One day, the team took the young riders to the Kemmelberg, one of the famous mountains of Gent Wevelgem.
"A lot of riders never saw it in their live," Steels said. "It was nice to see riders who have not ridden on cobbles even one time, to see how they did."
After training, the riders got to watch Matteo Trentin win Gullegem Koerse in Belgium.
"They all enjoyed the day," Steels said. "After that we had a night where they could really socialize with each other, and after that point you could see they knew each other and might ride together even after this training."
Boonen and other riders from the team were in attendance during camp, and the young riders saw much of how the team operates behind the scenes. They were able to see the bus, and how team mechanics work, for some examples.
"They saw a little bit of the atmosphere," Steels said. "Patrick Lefevere was there too. For us, it's a good experience and gives us a chance to say who we are, what pro cycling is these days, and for them, it was hopefully a good experience. It's good for them to know just how it goes on a real professional level. We've already received good comments from them. We were told it was a nice training camp, and they enjoyed the welcome we had for young riders in a professional environment."
Steels said the youth is very important for the future of professional cycling.

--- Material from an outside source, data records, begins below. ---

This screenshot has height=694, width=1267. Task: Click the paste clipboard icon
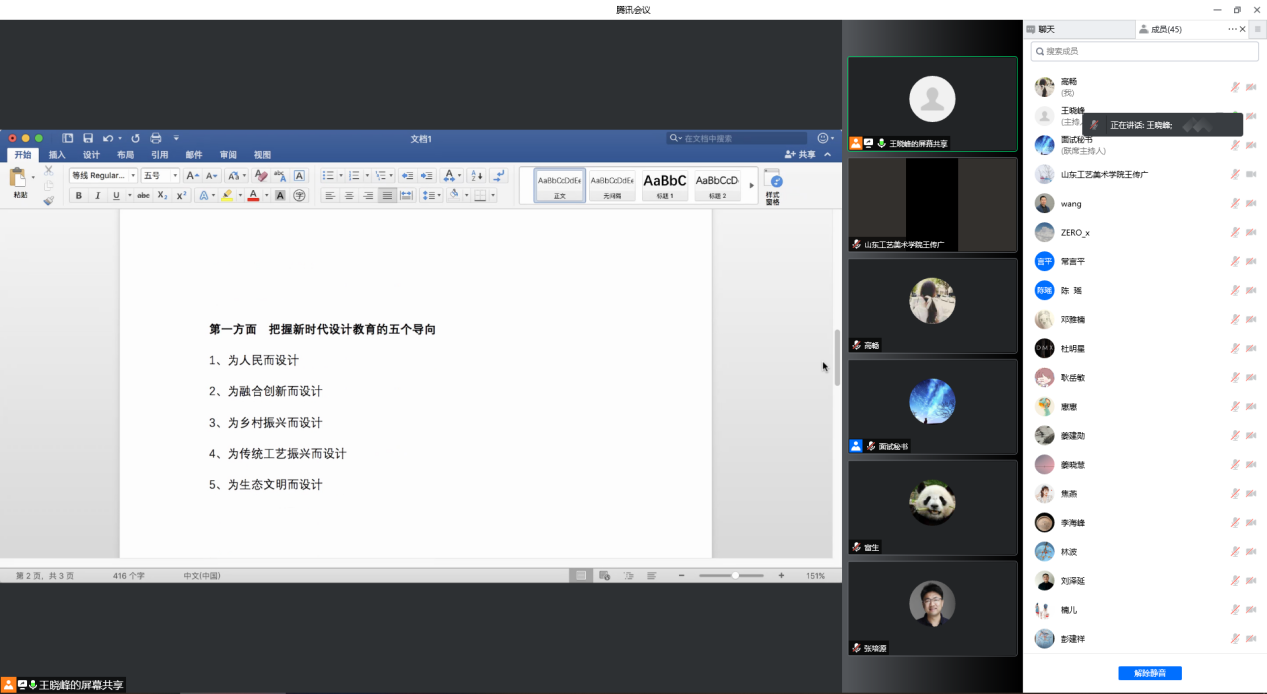click(x=19, y=179)
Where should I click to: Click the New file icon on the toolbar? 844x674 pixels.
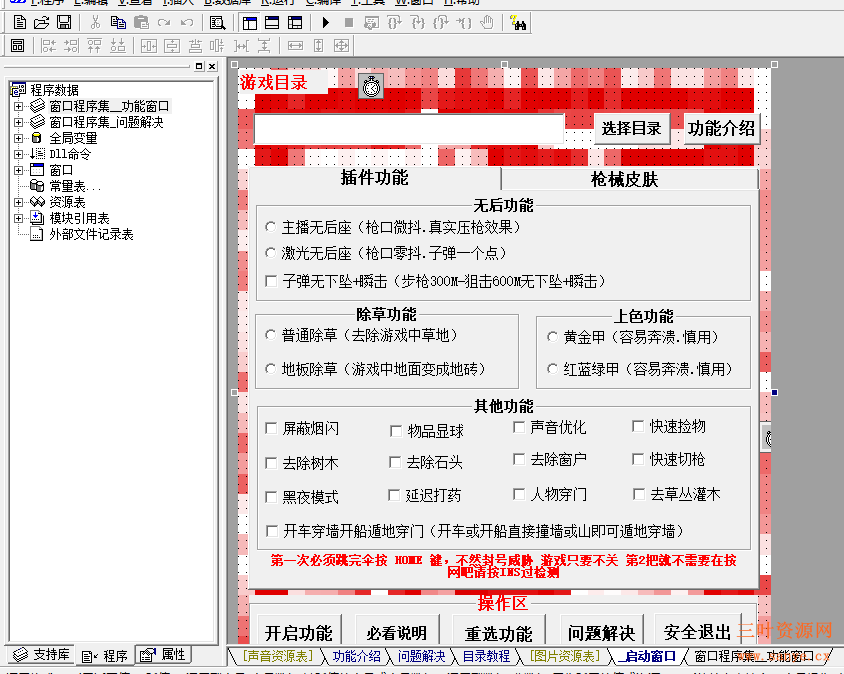pos(21,22)
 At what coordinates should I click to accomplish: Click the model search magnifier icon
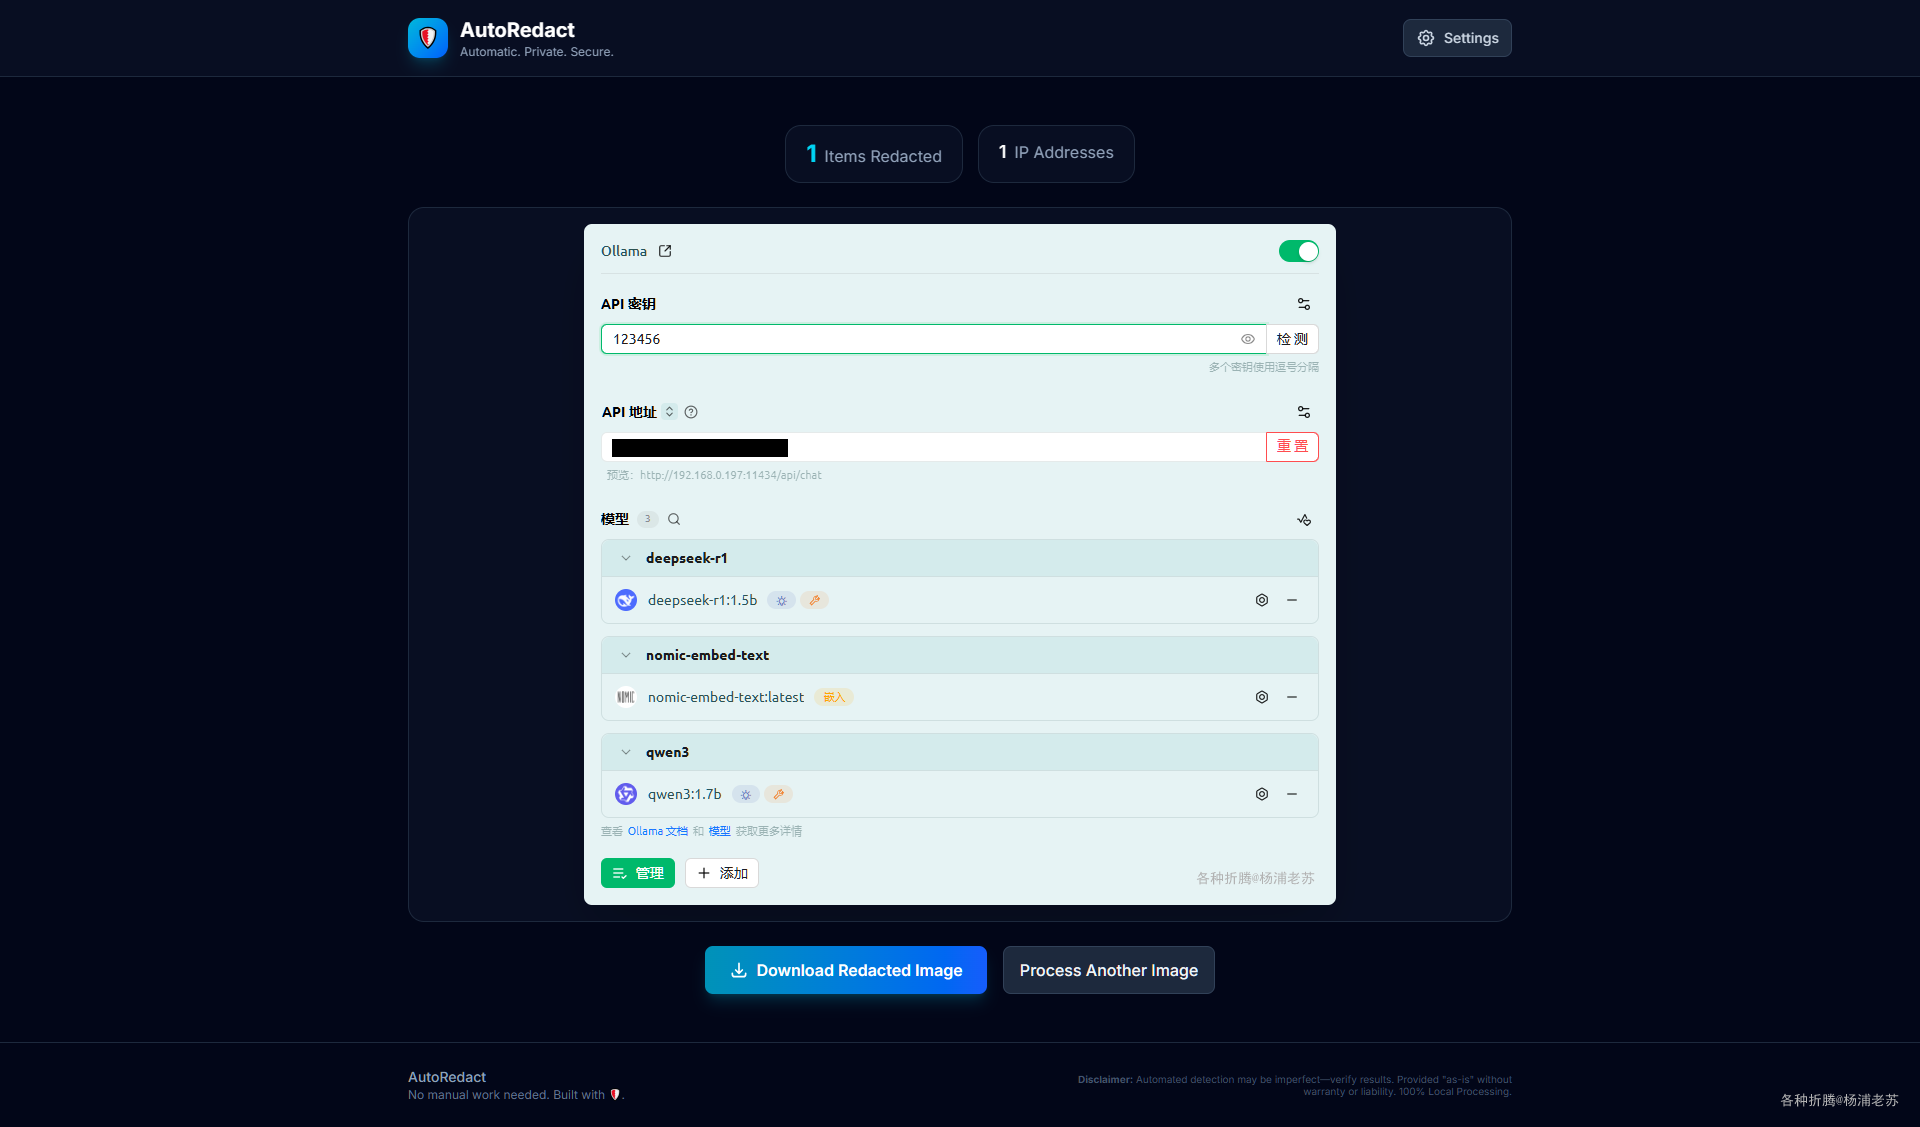674,519
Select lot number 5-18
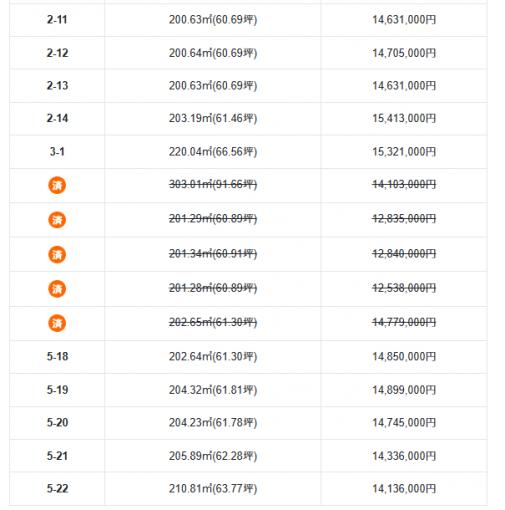Screen dimensions: 505x510 [57, 356]
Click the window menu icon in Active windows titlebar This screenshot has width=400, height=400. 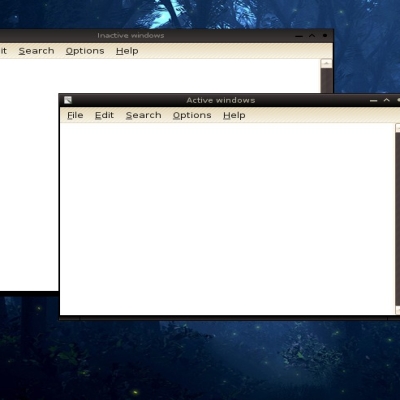click(x=68, y=100)
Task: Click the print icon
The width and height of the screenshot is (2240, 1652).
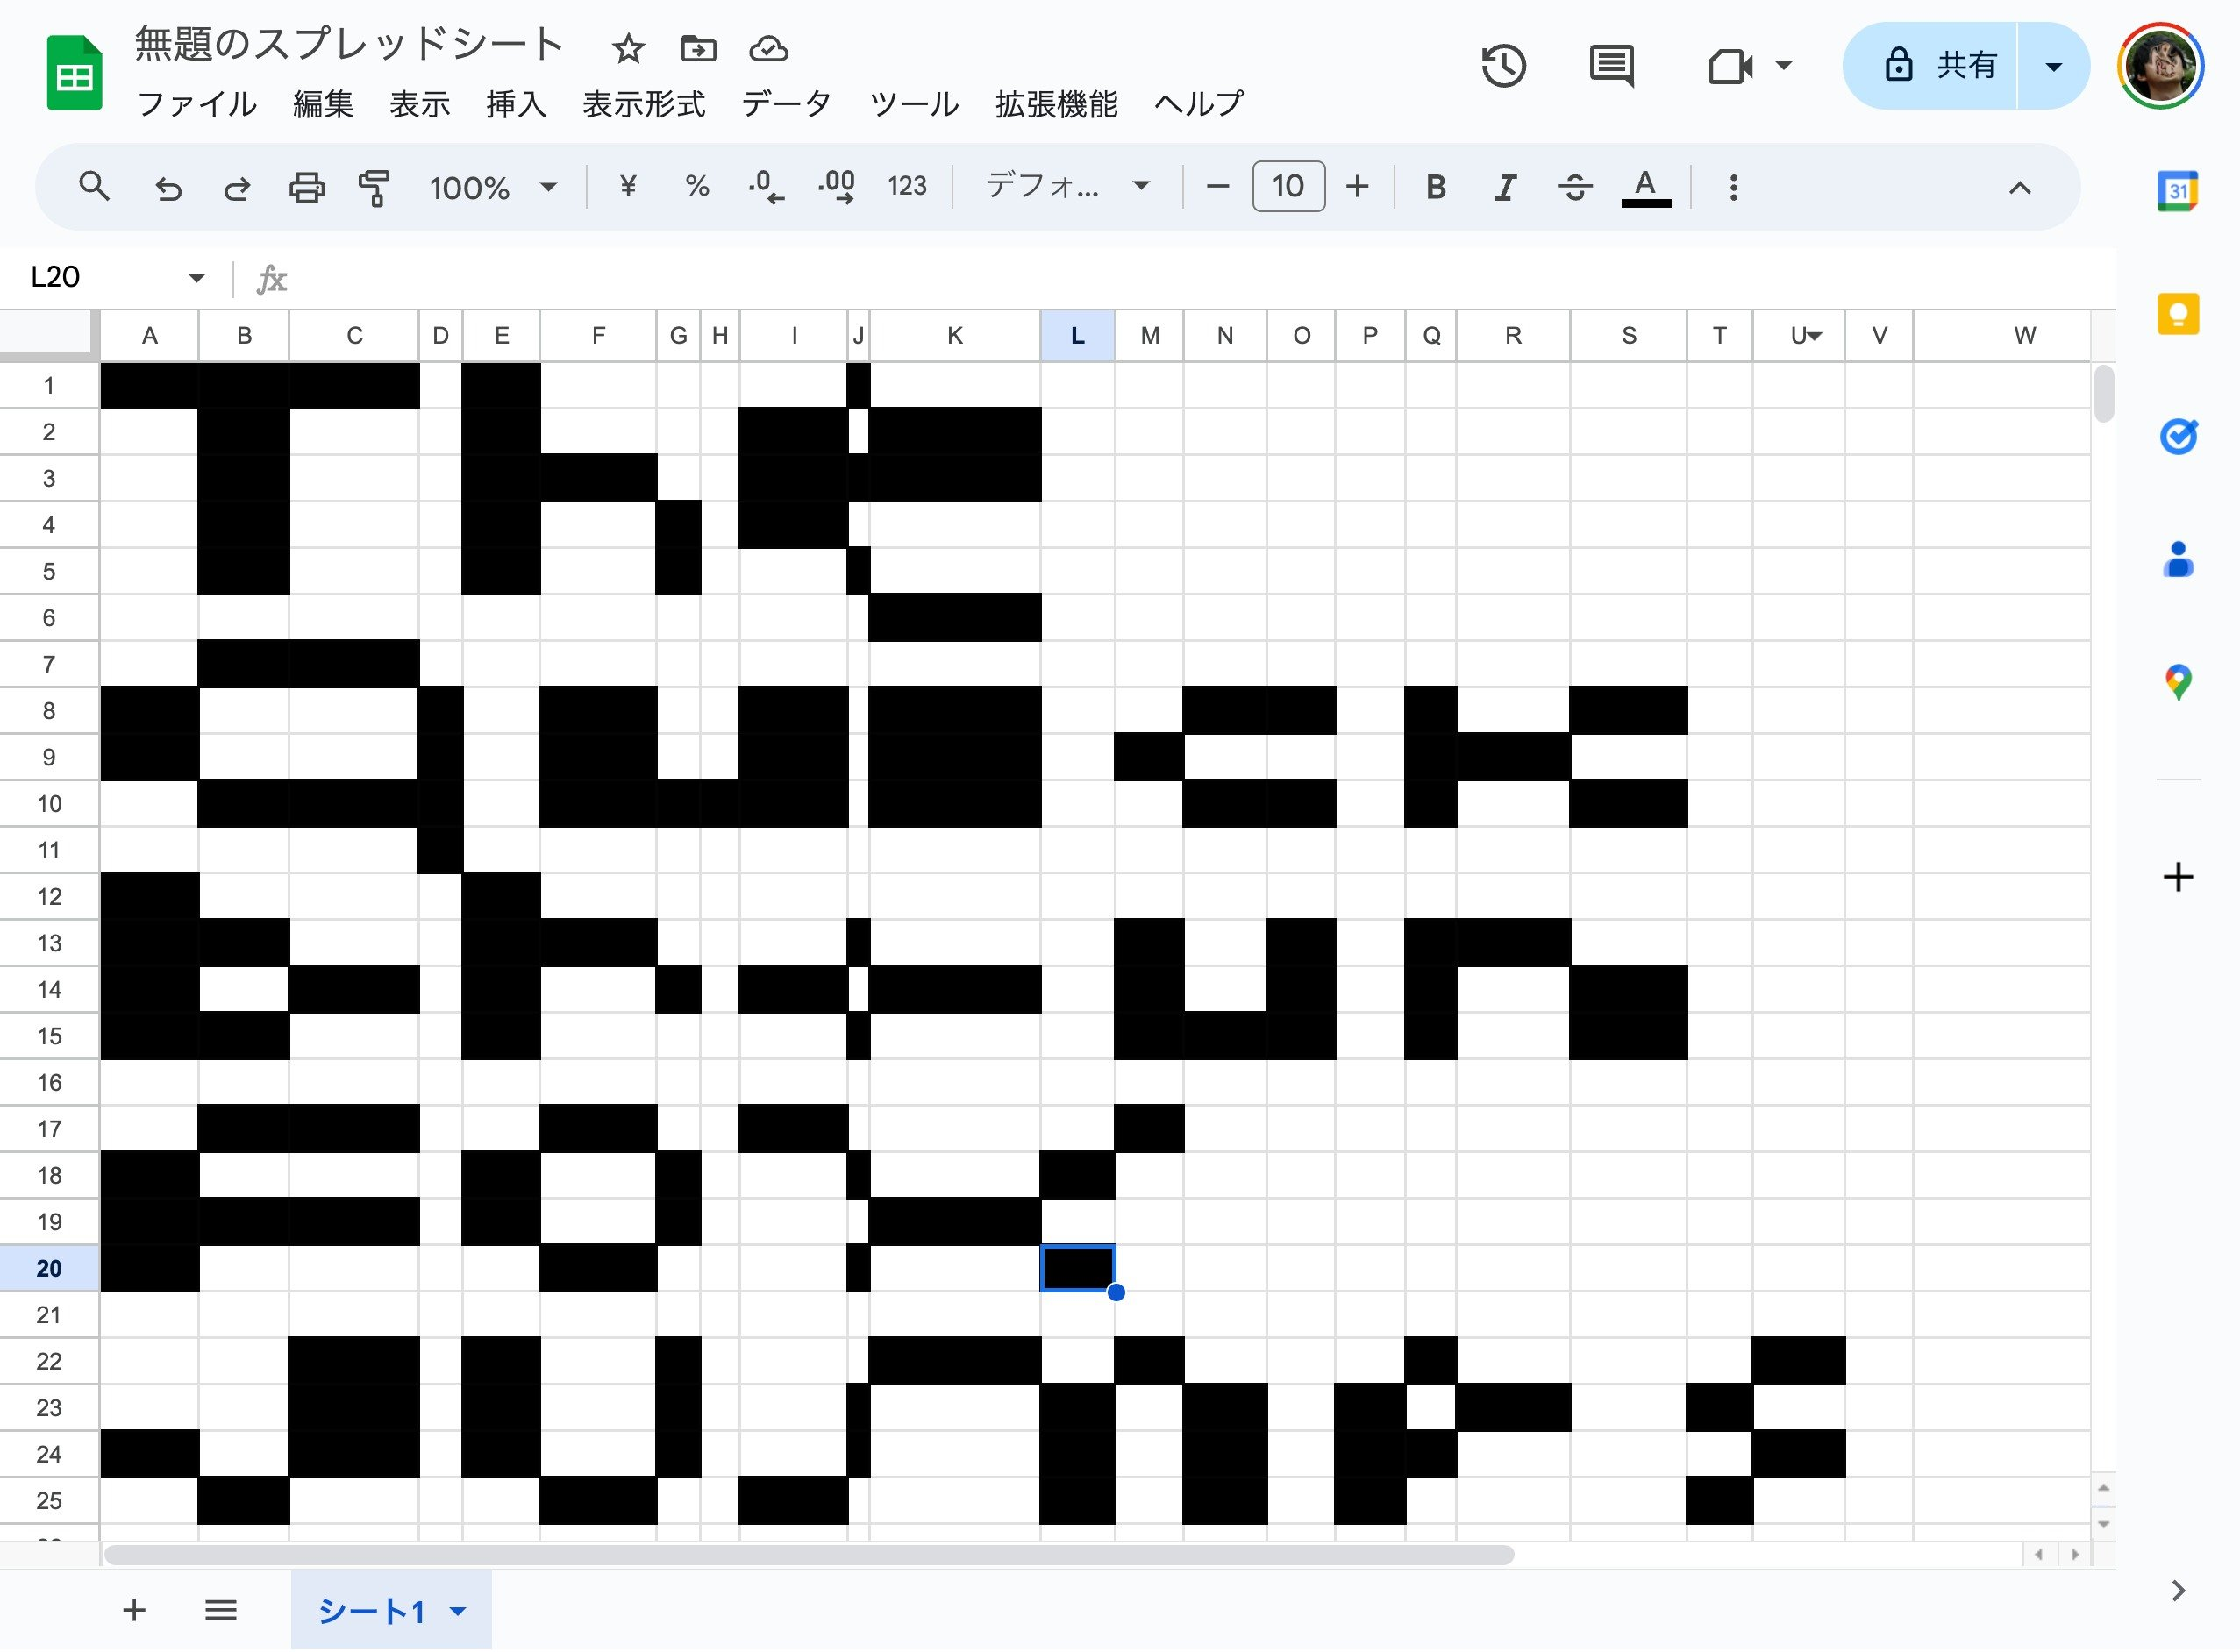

"We all think every generation has its talent," Steels said. "It's also good to know them, and good to know every year how the young guys think about pro cycling. It's good we can tell them how pro cycling is and how they need to be in shape, or maybe send them in the right direction. We are telling them 'OK, this is really what high level cycling is like.' Some of them are still too young, but then, at least they know if they want to continue with cycling, what they are going to face. Other ones it's a matter of choosing the right moment to pick up their talent and come over to professional cycling."